Document extract –
Web Services
By carefully looking again the preceding example,
you will observe that there is a requestor or a consumer—that is you. There is also a service, the pharmacy store.
The central database of information is the Internet, through which you find the location of the pharmacy. In the example,
when you fire a search in the search engine, your request is wrapped in a structure, whose language is
predetermined and localized, and then passed onto the server running the search engine.
In Web Services, SOAP, UDDI, and WSDL play the roles mentioned in these steps.
SOAP (Simple Object Access Protocol) is the method by which you can send messages across different modules.
This is similar to how you communicate with the search engine that contains an index with the Web sites registered
in the index associated with the keywords.
UDDI (Universal Description, Discovery, and Integration) is the global look up base for locating the services.
This is analogous to the index service for the search engine, in which all the Web sites register themselves
associated with their keywords. It maintains a record of all the pharmacy store locations throughout the country.
WSDL (Web Services Definition Language) is the method through which different services are described in the UDDI.

Record excerpts –
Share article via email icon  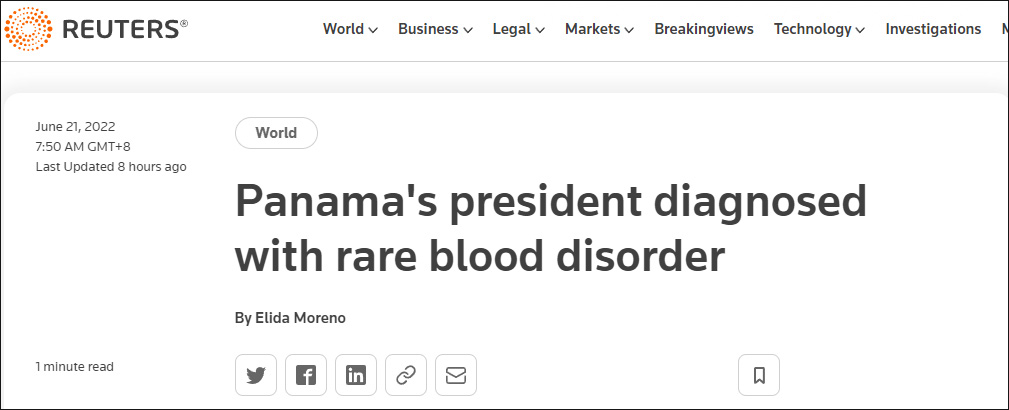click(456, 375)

--

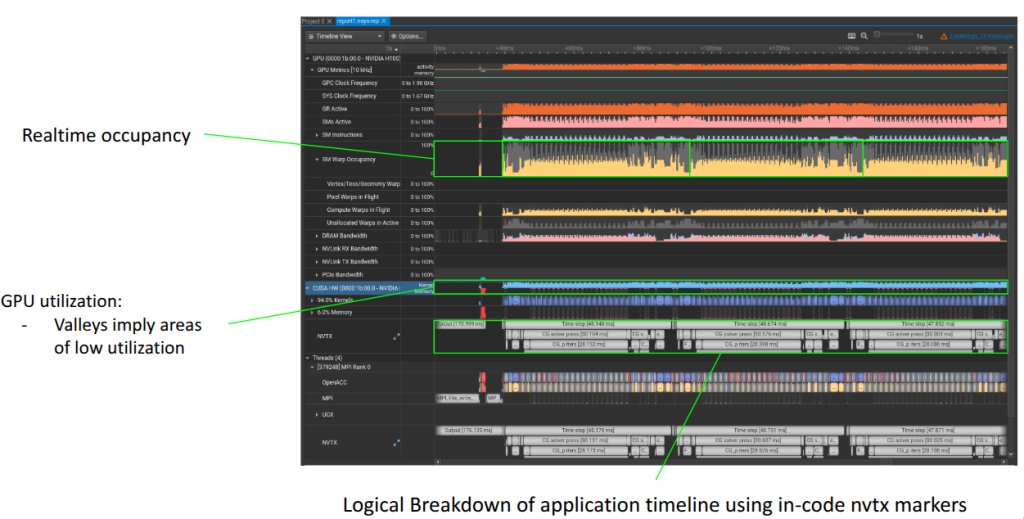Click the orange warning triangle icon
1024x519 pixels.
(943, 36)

Explore the material –
1 – In the web services passage, rewrite the paragraph beginning "UDDI (Universal Description, Discovery, and Integration)" as a short bulleted list that keeps its main facts.
2 – Carry on writing the web services passage, starting after its last sentence.
The records are not needed for this work.

Written answers –
1 –
- UDDI (Universal Description, Discovery, and Integration) is the global lookup base for locating services.
- It is comparable to a search engine's index service, where every Web site registers itself with its keywords.
- A record of all pharmacy store locations throughout the country is maintained.

2 –
This maps to the actual search engine in the example.

The preceding example is just a simplified form of the Web Services environment.
The scope of Web Services includes a lot more.
In short, Web Services in the business world provides a mechanism of communication between two remote systems,
connected through the network of the Web Services. Thus, in case of a merger or an acquisition, companies don't have to
invest large sums of money developing software to bring the systems of the different companies together. Instead they can
just extend the business applications as Web Services and the information systems of different companies can be easily linked.
These business systems then can be accessed by using simple SOAP messages over the normal HTTP Web protocol.